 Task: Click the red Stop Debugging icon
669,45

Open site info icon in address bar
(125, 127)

+ + +

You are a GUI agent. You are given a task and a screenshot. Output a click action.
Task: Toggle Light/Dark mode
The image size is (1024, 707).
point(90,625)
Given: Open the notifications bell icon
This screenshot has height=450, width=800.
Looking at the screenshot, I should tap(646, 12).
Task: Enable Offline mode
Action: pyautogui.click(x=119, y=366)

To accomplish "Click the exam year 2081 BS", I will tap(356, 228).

+ + +

• **TASK GOAL**: Begin with the line above that has "You are a GUI" and continue through the line that has "Given: Open the notifications bell icon", setting each one down exactly. Stop there.

• **RESULT BELOW**:
You are a GUI agent. You are given a task and a screenshot. Output a click action.
Task: Toggle Light/Dark mode
The image size is (1024, 707).
point(90,625)
Given: Open the notifications bell icon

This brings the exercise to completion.